A mournful groan left my lips as I realized what was happening.
"Oh, God," I screamed. "Look out!"
In a synchronistic instant, I slipped out of the booth just as a thunderous thud hit the wall and steaming breath poured forth fogging up the air.
Lunging for the baby, I grabbed hold of its arms yanking it from the highchair and shoving it into the arms of its mother.
Her pale blue eyes were wide as saucers in shock and denial, her mouth open in a silent scream as she stared past me.

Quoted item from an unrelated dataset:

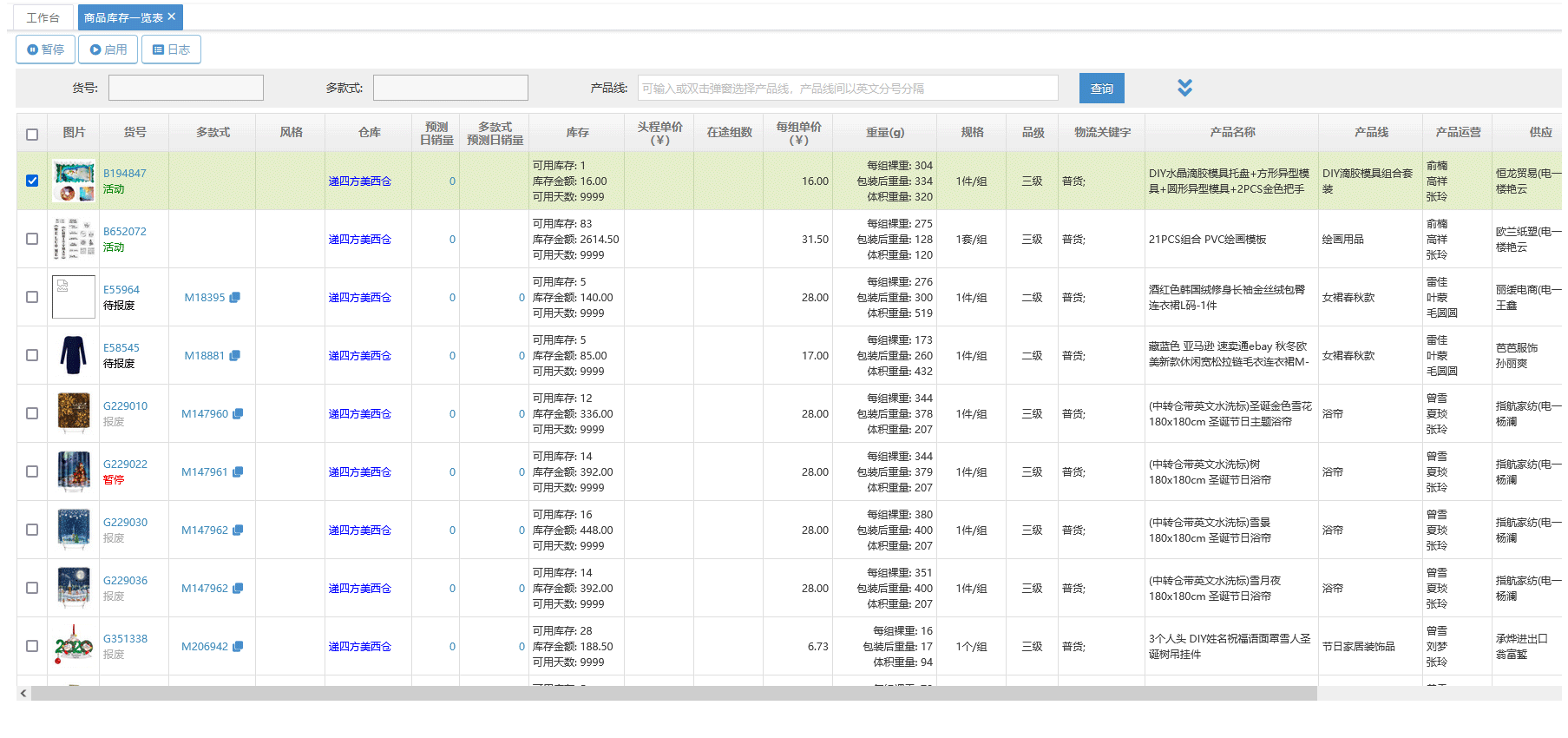Viewport: 1568px width, 738px height.
Task: Click the copy icon next to M206942
Action: (238, 647)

"Move!" I rammed her hard. My left shoulder to her right shoulder, hearing bones crack – hers, mine, maybe both as she launched out of sight, her startled cry of pain sickening me.
There came a mighty crunch, and I barely had time to suck in a deep gulp of air before fifty-three feet, and forty tons of heavy metal slammed me down to the floor.
Strangely, I was mindfully aware of being bodily dragged and twisted and pushed.
It felt like forever as I was plowed through tables and chairs, my clothes tearing, skin rubbed raw and picking up wood splinters. I skidded and bumped across the floor. I should have blacked out by now, but was still conscious when I was finally hedged into a corner and held tightly in check.
I sat there stunned not even trying to move. For how long I wasn't certain.
With eyes only open a fraction I looked around, struggling to breathe, struggling to gain my bearings. Dim lights flickered and a thick cloud of gray-dust whirled and hung suspended in the air, seeming to make it even harder to catch a breath or see anything. The entire interior of the restaurant had changed. From downhome, to downright unrecognizable.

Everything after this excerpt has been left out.